## Step 1: Setup and Import Libraries

We begin by importing the required Python libraries:
- `os` for file and directory handling.
- `re` for regular expressions, used in text cleaning.
- `defaultdict` from `collections` for counting trigrams efficiently.

These libraries are standard and require no external installation.


In [None]:
import os
import re
from collections import defaultdict


## Step 2: Define `sanitizeText` Function

### Purpose
This function takes raw text from Project Gutenberg and:
1. Removes the preamble (content before the main text) using the marker `*** START OF THIS PROJECT GUTENBERG EBOOK ***`.
2. Removes the postamble (content after the main text) using the marker `*** END OF THIS PROJECT GUTENBERG EBOOK ***`.
3. Removes unwanted characters, leaving only uppercase letters, spaces, and full stops.
4. Converts the cleaned text to uppercase for consistency.

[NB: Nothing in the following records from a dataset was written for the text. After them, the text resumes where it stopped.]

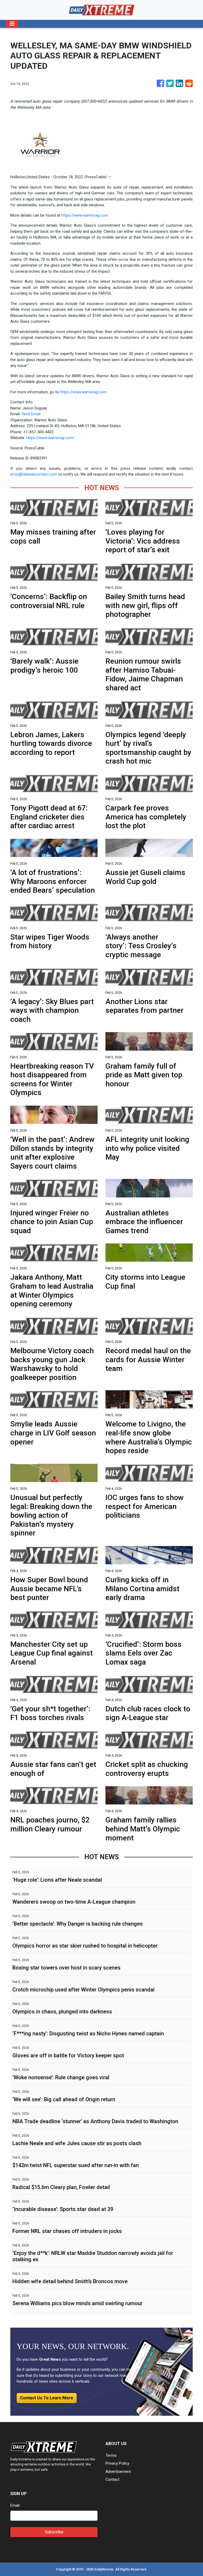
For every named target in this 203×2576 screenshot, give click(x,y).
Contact (112, 2479)
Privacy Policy (117, 2463)
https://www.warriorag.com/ (50, 437)
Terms (111, 2455)
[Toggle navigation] (12, 24)
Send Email (30, 414)
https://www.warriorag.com (84, 215)
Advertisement (118, 2471)
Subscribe (54, 2531)
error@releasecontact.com (33, 474)
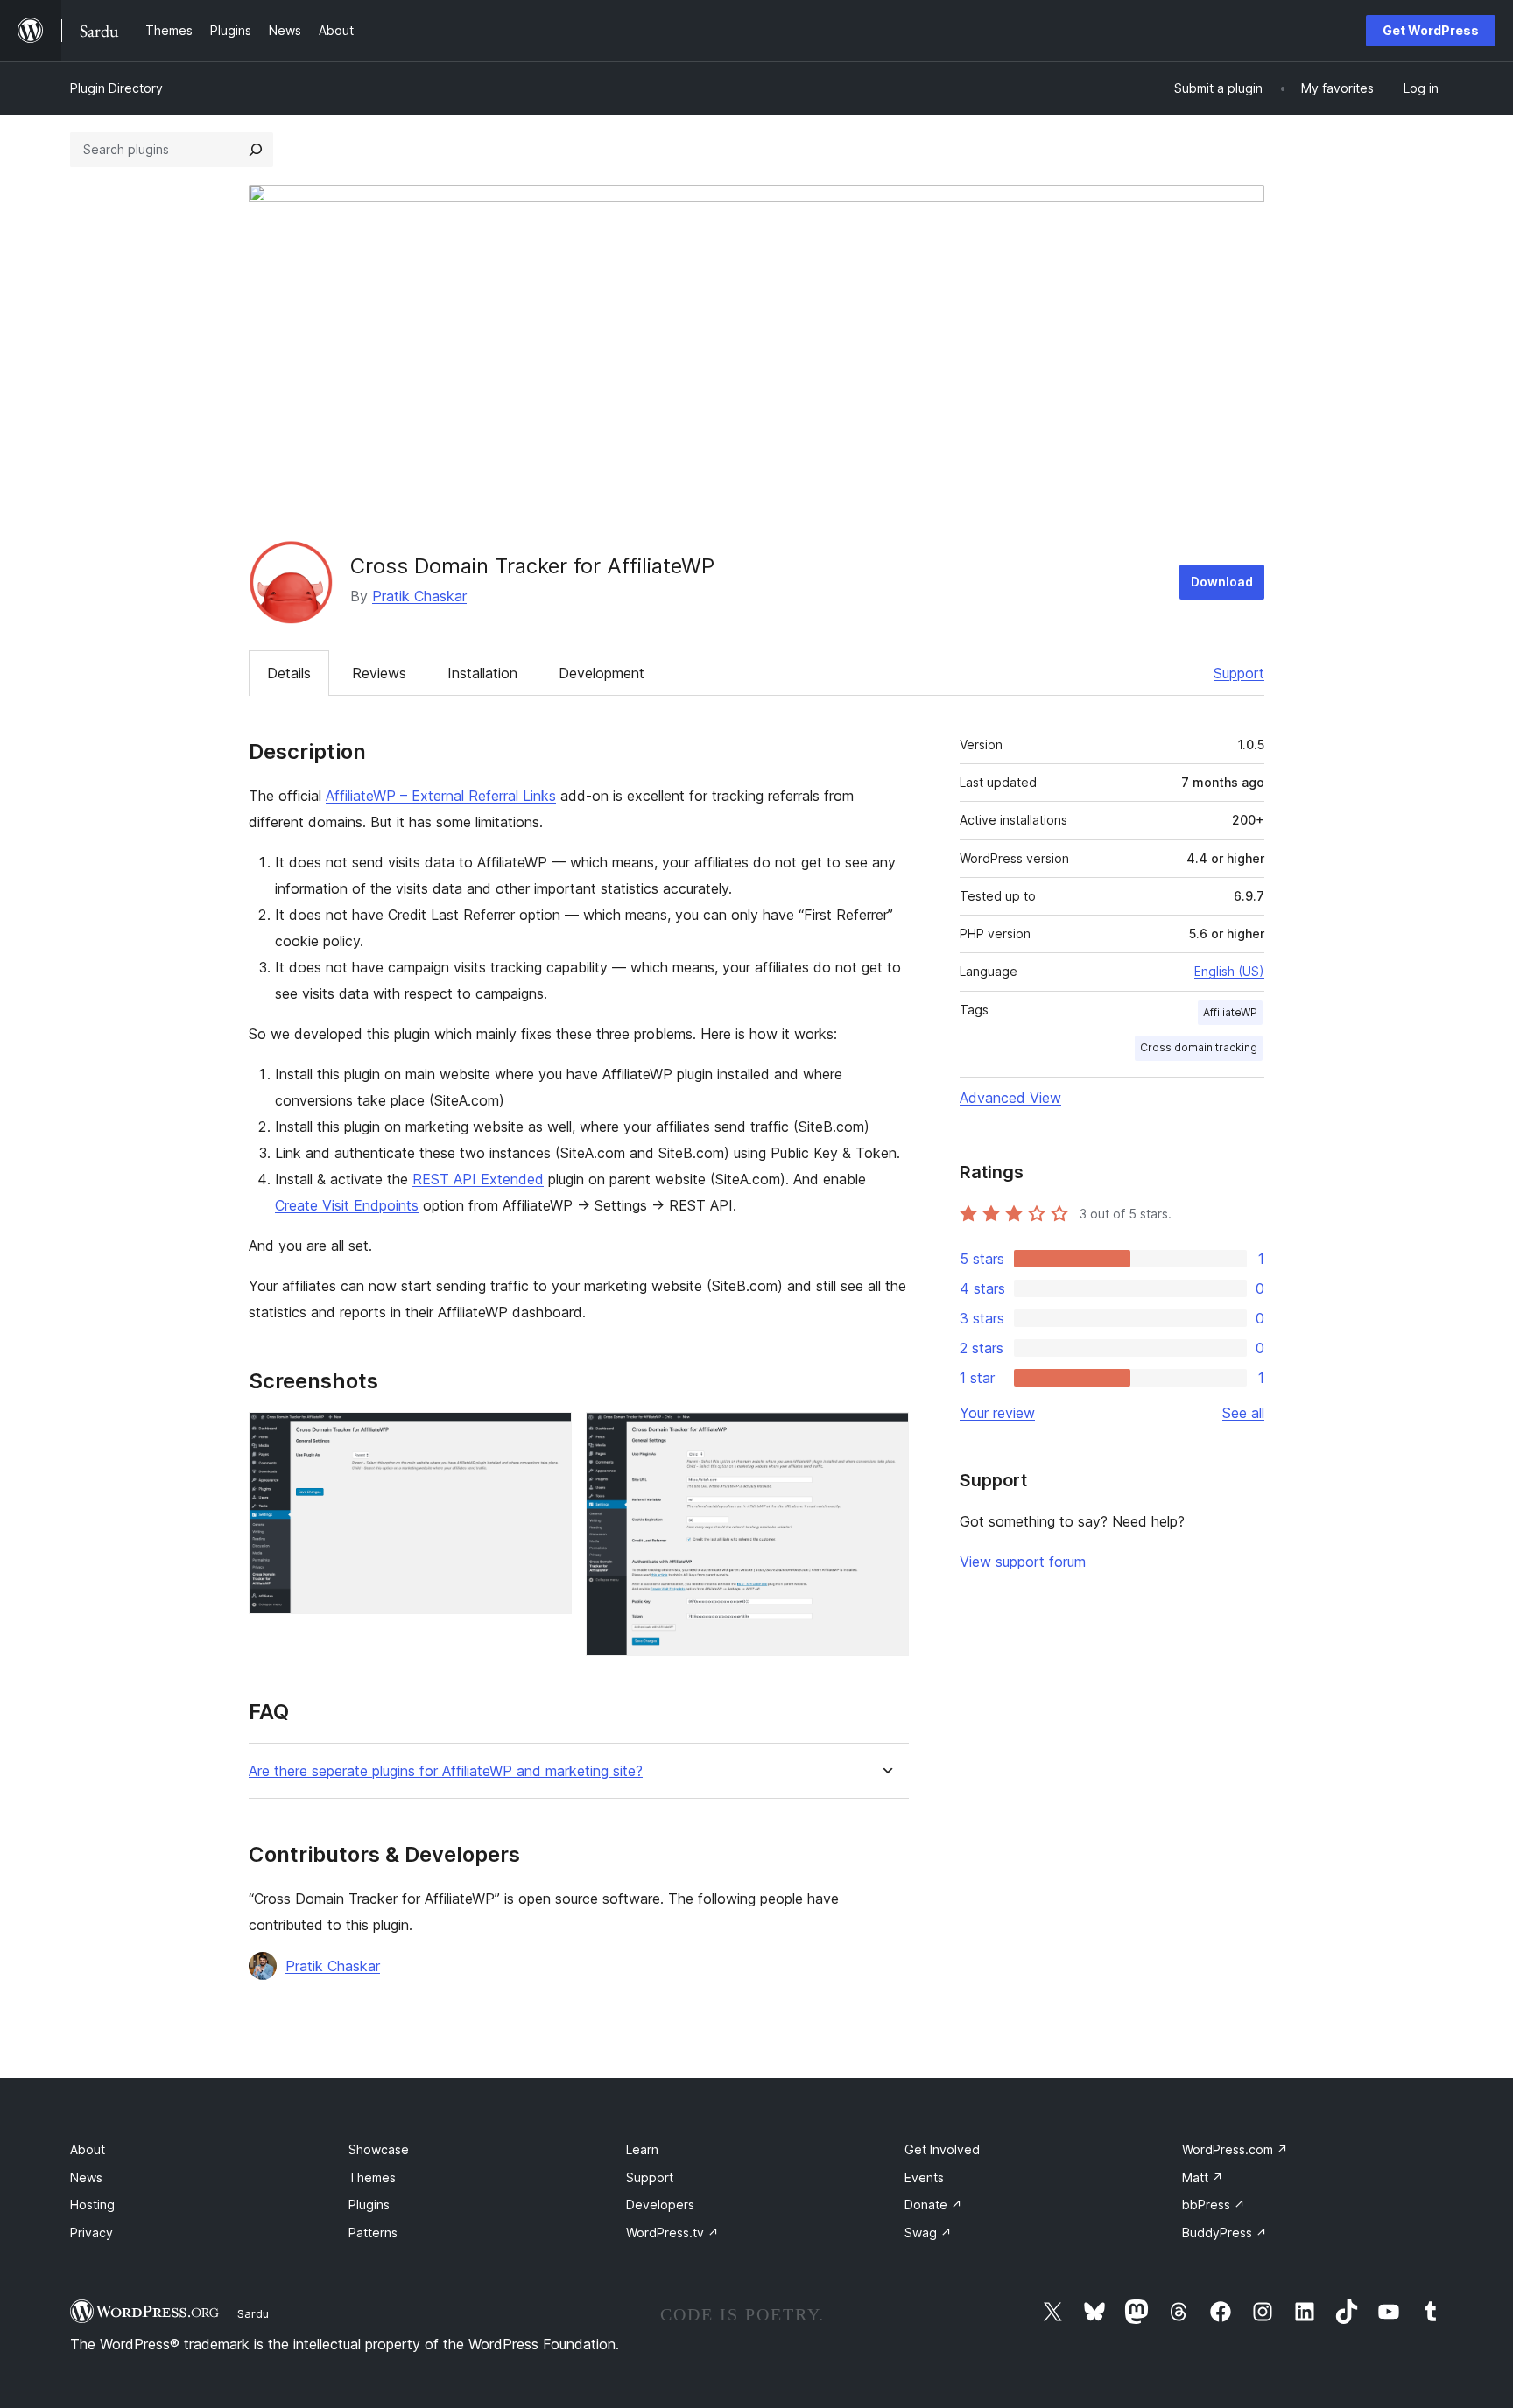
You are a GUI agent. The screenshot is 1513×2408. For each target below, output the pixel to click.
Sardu (253, 2313)
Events (924, 2177)
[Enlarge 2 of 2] (885, 1435)
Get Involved (942, 2149)
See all (1243, 1413)
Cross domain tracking (1198, 1047)
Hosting (92, 2204)
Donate (933, 2204)
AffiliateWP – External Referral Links (441, 795)
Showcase (378, 2149)
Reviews (379, 673)
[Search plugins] (255, 149)
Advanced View (1010, 1097)
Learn (642, 2149)
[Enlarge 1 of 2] (548, 1435)
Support (1239, 673)
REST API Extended (478, 1179)
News (86, 2177)
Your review (997, 1413)
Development (601, 673)
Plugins (369, 2204)
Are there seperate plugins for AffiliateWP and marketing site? (446, 1771)
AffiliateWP (1230, 1012)
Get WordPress (1431, 30)
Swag (928, 2232)
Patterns (373, 2232)
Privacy (91, 2232)
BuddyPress (1224, 2232)
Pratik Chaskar (419, 596)
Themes (372, 2177)
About (87, 2149)
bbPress (1213, 2204)
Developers (660, 2204)
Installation (482, 673)
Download (1222, 581)
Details (289, 673)
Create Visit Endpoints (347, 1205)
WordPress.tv (672, 2232)
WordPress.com (1235, 2149)
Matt (1202, 2177)
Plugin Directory (116, 88)
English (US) (1229, 971)
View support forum (1023, 1561)
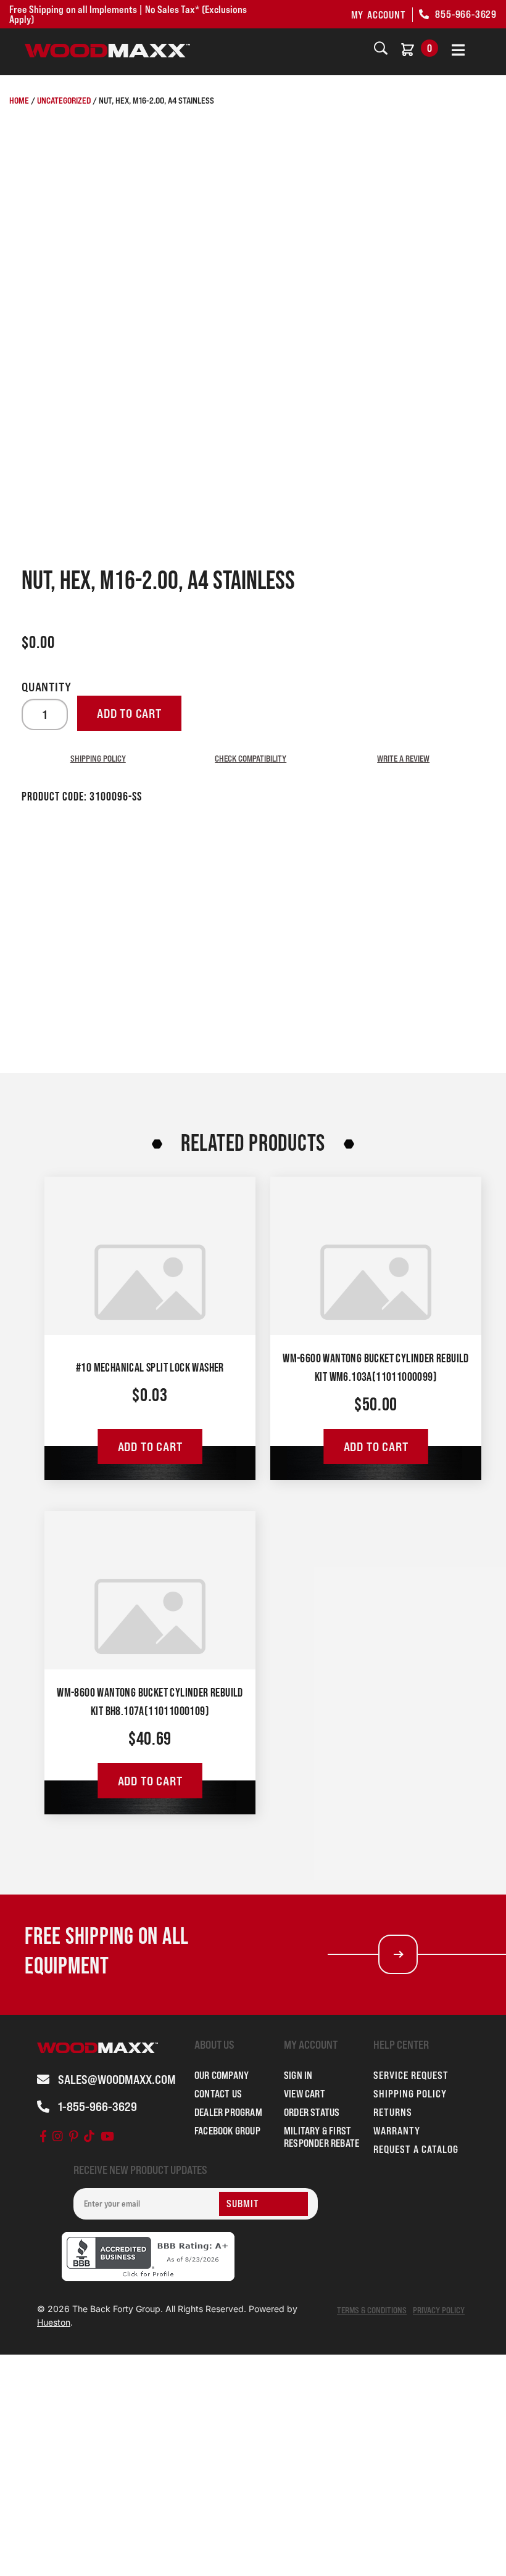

### Why is this step important?
Cleaning the text ensures our trigram model is based solely on meaningful characters.


In [None]:
def sanitizeText(text):
    """
    Cleans up a Project Gutenberg text by removing preamble and postamble 
    and unwanted characters, leaving only letters, spaces, and full stops.
    
    Parameters:
    text (str): The raw text from the file.

    Returns:
    str: The cleaned text.
    """
    # Identify preamble and postamble markers
    preamble_marker = "*** START OF THIS PROJECT GUTENBERG EBOOK ***"
    postamble_marker = "*** END OF THIS PROJECT GUTENBERG EBOOK ***"

    # Remove preamble
    preamble_index = text.find(preamble_marker)
    if preamble_index != -1:
        text = text[preamble_index + len(preamble_marker):]

    # Remove postamble
    postamble_index = text.find(postamble_marker)
    if postamble_index != -1:
        text = text[:postamble_index]

    # Remove unwanted characters
    text = re.sub(r'[^A-Za-z. ]', '', text)

    # Convert to uppercase
    text = text.upper()

    return text